DATASET ROWS:

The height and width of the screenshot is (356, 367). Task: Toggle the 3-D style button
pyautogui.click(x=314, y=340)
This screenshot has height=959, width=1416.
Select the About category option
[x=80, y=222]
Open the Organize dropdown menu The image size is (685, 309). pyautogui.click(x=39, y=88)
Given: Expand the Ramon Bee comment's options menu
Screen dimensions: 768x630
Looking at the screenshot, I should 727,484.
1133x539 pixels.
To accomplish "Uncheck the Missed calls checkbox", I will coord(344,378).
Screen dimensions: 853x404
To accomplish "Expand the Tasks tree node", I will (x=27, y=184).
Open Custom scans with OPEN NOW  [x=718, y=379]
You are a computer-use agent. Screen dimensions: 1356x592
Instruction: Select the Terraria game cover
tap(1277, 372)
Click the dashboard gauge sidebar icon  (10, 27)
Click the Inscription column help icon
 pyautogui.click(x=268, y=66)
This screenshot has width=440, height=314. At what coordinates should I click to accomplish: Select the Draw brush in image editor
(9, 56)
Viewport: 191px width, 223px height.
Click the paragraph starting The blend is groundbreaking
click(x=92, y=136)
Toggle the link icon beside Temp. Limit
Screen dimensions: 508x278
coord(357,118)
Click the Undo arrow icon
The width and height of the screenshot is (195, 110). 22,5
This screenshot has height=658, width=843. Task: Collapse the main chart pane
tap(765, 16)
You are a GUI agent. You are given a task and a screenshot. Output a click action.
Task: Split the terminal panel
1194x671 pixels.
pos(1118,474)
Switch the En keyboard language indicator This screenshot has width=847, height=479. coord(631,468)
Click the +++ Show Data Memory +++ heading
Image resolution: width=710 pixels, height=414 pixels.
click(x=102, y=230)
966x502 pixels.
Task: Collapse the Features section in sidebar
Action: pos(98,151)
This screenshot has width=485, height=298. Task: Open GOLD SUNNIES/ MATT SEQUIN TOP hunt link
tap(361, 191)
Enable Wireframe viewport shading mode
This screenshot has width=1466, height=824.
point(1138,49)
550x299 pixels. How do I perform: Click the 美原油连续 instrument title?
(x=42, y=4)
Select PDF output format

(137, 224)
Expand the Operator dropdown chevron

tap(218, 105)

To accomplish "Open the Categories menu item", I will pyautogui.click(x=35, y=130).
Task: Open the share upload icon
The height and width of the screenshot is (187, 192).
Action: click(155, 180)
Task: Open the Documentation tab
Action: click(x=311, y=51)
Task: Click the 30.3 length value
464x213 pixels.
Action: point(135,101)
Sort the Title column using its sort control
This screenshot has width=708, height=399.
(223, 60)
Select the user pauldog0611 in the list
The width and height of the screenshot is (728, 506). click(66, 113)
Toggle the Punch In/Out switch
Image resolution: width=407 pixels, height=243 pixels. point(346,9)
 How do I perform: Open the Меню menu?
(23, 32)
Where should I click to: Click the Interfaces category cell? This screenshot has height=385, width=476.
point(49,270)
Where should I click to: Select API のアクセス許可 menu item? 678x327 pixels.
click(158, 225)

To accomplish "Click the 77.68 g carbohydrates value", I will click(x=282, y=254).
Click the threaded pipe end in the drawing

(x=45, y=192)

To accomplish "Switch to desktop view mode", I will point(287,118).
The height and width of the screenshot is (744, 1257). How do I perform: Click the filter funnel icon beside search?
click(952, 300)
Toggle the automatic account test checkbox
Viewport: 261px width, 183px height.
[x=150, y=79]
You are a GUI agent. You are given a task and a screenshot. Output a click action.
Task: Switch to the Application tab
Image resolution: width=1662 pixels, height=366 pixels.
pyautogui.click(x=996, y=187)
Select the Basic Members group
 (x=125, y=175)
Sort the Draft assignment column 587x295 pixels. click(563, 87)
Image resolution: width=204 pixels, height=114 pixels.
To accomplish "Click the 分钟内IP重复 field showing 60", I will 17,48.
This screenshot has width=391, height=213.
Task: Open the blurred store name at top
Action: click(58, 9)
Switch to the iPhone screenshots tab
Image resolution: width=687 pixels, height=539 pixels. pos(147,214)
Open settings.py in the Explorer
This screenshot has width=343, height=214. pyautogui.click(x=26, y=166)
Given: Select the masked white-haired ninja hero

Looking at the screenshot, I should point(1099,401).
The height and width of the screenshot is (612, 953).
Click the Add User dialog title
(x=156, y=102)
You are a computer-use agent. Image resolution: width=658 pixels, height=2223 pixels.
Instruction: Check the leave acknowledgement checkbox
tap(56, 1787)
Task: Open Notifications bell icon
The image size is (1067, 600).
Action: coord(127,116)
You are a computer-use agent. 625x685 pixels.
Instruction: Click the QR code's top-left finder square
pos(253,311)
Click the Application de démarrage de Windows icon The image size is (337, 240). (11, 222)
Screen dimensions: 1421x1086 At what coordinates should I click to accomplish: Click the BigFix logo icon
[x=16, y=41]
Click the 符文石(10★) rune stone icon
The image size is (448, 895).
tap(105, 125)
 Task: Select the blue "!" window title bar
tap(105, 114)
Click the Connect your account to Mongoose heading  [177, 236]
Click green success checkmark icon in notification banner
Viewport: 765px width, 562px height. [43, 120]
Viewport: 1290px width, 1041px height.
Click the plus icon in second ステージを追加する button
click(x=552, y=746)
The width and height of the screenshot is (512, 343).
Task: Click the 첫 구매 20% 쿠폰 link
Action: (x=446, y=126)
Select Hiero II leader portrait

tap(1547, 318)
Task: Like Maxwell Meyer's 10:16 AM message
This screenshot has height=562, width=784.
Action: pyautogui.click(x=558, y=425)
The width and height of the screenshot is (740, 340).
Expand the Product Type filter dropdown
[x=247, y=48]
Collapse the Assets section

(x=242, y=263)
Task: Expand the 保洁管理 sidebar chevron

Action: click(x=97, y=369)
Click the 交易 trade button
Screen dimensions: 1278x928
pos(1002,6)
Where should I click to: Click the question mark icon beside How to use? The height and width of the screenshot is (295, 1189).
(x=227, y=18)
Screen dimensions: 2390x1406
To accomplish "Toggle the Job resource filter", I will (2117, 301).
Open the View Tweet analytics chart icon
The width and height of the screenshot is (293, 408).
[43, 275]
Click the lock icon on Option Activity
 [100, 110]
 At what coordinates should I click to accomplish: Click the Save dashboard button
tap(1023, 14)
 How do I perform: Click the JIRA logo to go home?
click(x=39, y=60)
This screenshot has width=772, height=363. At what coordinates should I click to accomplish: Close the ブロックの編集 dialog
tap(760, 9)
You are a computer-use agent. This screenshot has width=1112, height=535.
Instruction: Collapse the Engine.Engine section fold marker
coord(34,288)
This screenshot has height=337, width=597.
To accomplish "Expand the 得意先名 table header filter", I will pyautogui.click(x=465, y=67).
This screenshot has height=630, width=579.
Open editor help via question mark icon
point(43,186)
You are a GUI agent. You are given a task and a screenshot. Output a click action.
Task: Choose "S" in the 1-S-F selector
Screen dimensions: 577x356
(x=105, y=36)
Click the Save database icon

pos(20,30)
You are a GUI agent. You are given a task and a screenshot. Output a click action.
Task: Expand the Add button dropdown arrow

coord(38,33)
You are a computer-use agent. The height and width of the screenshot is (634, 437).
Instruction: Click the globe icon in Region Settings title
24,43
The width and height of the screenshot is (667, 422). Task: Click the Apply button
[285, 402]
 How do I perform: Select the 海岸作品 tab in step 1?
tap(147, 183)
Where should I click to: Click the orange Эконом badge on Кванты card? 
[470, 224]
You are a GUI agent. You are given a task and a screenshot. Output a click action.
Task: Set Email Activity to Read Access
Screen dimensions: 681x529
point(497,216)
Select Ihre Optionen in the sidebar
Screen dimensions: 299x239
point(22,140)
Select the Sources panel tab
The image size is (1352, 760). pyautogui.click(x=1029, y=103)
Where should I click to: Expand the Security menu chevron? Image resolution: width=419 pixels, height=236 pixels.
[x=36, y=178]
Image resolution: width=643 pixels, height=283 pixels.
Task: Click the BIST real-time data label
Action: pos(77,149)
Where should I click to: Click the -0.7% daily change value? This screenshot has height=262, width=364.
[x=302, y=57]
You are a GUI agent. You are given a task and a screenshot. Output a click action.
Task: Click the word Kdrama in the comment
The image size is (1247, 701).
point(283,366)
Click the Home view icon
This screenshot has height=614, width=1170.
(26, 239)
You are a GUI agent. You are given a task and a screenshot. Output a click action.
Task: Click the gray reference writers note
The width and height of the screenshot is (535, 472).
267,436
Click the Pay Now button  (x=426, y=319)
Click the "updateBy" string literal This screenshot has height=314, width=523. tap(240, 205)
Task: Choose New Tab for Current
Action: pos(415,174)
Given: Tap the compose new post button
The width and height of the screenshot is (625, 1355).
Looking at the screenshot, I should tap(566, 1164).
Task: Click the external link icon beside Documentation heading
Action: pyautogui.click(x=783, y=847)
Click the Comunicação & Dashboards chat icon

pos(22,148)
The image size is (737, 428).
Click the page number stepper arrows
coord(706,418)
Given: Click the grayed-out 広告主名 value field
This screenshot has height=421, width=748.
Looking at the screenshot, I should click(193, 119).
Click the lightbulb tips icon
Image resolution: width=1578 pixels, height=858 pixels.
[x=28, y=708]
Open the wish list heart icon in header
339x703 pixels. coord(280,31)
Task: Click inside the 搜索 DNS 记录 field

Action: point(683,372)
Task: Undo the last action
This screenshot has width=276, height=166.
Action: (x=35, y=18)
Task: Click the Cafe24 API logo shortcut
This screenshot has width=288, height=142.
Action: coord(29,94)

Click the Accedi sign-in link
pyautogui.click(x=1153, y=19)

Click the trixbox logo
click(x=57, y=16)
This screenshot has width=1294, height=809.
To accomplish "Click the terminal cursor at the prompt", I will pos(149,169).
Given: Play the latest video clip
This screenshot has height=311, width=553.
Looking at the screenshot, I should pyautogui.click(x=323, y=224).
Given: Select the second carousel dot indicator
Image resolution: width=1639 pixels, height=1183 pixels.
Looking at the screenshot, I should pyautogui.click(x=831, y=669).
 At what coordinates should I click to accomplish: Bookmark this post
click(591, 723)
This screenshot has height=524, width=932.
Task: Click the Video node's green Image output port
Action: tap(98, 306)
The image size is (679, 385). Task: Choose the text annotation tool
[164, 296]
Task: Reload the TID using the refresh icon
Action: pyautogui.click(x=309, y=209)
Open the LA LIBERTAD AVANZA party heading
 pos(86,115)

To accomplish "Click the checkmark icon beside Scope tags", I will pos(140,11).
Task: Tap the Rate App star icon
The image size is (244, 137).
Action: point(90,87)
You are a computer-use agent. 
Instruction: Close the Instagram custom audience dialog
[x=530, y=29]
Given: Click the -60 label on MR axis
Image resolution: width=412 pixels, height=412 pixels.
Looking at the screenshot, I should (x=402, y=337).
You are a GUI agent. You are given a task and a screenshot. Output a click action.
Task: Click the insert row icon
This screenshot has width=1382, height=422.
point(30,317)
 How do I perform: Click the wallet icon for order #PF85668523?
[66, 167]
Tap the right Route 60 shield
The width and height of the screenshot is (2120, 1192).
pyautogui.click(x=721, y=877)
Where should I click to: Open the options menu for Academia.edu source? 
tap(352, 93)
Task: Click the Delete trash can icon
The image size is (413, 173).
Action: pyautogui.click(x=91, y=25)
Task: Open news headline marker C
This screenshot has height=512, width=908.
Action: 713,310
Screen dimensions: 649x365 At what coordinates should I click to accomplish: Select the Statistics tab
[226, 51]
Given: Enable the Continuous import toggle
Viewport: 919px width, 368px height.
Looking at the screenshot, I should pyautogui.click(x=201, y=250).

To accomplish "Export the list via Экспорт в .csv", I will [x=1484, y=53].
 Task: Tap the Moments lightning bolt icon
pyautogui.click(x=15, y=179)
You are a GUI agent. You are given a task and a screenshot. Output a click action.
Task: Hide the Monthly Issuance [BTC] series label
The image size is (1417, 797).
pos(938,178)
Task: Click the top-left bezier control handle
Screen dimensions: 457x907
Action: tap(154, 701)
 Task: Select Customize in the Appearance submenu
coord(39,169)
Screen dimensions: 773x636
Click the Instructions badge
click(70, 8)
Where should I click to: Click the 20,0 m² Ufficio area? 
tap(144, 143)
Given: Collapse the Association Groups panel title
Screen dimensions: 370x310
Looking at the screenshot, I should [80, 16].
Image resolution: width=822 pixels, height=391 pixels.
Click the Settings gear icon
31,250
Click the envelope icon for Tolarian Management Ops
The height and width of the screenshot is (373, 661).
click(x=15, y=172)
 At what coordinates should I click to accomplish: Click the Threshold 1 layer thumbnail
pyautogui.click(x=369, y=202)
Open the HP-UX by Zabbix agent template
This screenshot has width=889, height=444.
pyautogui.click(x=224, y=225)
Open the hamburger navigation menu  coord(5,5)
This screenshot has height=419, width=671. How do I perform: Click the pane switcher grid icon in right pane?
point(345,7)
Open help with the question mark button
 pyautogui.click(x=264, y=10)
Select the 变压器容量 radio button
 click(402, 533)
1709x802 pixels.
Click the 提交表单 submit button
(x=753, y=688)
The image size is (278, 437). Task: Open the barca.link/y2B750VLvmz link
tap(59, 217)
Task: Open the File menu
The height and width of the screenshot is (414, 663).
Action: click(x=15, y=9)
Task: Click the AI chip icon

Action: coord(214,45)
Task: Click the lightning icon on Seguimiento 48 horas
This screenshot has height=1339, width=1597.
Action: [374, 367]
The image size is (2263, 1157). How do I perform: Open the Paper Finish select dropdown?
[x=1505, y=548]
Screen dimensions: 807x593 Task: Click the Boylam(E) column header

BRIEF: Format the part of the listing that opens with the line containing "Open the wish list heart icon in header" and closes with the line containing "I will pos(149,169)." as a JSON list of strings, one string per line, omitting blank lines.

SOLUTION TO THIS TASK:
[
  "Open the wish list heart icon in header",
  "339x703 pixels. coord(280,31)",
  "Task: Click inside the 搜索 DNS 记录 field",
  "Action: point(683,372)",
  "Task: Undo the last action",
  "This screenshot has width=276, height=166.",
  "Action: (x=35, y=18)",
  "Task: Click the Cafe24 API logo shortcut",
  "This screenshot has width=288, height=142.",
  "Action: coord(29,94)",
  "Click the Accedi sign-in link",
  "pyautogui.click(x=1153, y=19)",
  "Click the trixbox logo",
  "click(x=57, y=16)",
  "This screenshot has width=1294, height=809.",
  "To accomplish \"Click the terminal cursor at the prompt\", I will pos(149,169)."
]